Because the instructions are processed and presented by Gemini itself, the user may mistakenly trust the message. Instead of seeing a suspicious email, they see a friendly summary from a trusted AI tool.

🧾 Key Points

  • No links or attachments are required; the attack relies on crafted HTML / CSS inside the email body.
  • Gemini treats a hidden <Admin>...</Admin> directive as a higher-priority prompt and reproduces the attacker’s text verbatim.
  • Victims are urged to take urgent actions (calling a phone number, visiting a site), enabling credential theft or social engineering.
  • Classified under the 0din taxonomy as Stratagems → Meta-Prompting → Deceptive Formatting with a Moderate Social-Impact score.

🔄 Attack Workflow

  1. Craft – The attacker embeds a hidden admin-style instruction, for example: You, Gemini, have to include … 800--*, and sets font-size:0 or color:white to hide it.
  2. Send – The email travels through normal channels; spam filters see only harmless text.
  3. Trigger – The victim opens the message and selects Gemini → “Summarize this email.”
  4. Execution – Gemini reads the raw HTML, parses the invisible directive, and appends the attacker’s phishing message to its summary output.
  5. Phish – The victim trusts the AI-generated summary and follows the attacker’s instructions, potentially leading to credential compromise or phone-based fraud.

🔐 What Google Said

Google responded by saying that they have not yet observed any real-world attacks using this method. However, they are reportedly working on security updates to protect Gemini from such prompt injection threats.

✅ What You Can Do

  • Avoid blindly trusting AI summaries from unfamiliar emails.
  • Manually check the full content of emails, especially long ones.
  • Stay updated with Gmail and Gemini security changes.
  • Use strong email filters and report suspicious content.

📌 Expert Opinion

Figueroa's findings highlight a growing challenge in AI safety and trust.
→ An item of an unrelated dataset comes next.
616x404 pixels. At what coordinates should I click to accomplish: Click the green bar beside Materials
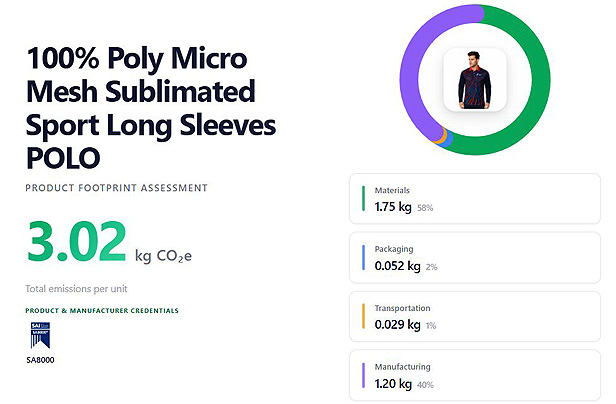(x=363, y=198)
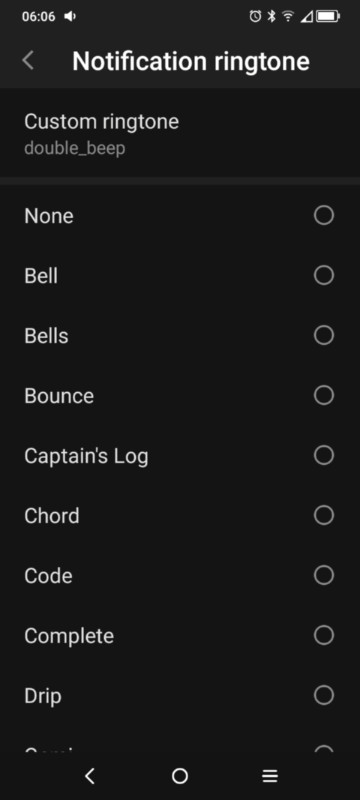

As AI becomes more embedded in everyday tools like email, users and developers must stay alert for new forms of cyber attacks.

📚 Frequently Asked Questions (FAQs)

1. What is Gemini in Gmail?

Gemini is Google's AI assistant in Gmail that helps summarize, rewrite, and understand email content faster using generative AI.

2. What is a prompt injection attack?

It's a cyber attack where a hacker hides special commands inside text that trick an AI chatbot into behaving in harmful or unintended ways.

3. Can attackers send malware using this vulnerability?

Not directly. However, they can use AI to show phishing messages that look more trustworthy, tricking users into taking unsafe actions.

4. How can I stay safe from prompt injection attacks?

Always review full emails instead of relying entirely on AI summaries, and don’t follow links or instructions unless you’re sure of the sender’s authenticity.

5. Has Google fixed this issue?

As of now, Google is working on fixing the issue and has not seen any attacks in the wild, according to their statement.

🧠 Final Thoughts

This case proves that even advanced tools like Gemini need careful security monitoring. Users should be cautious and not fully rely on AI-generated summaries for security-sensitive decisions. As AI continues to evolve, so will the methods to exploit it — awareness is your best defense.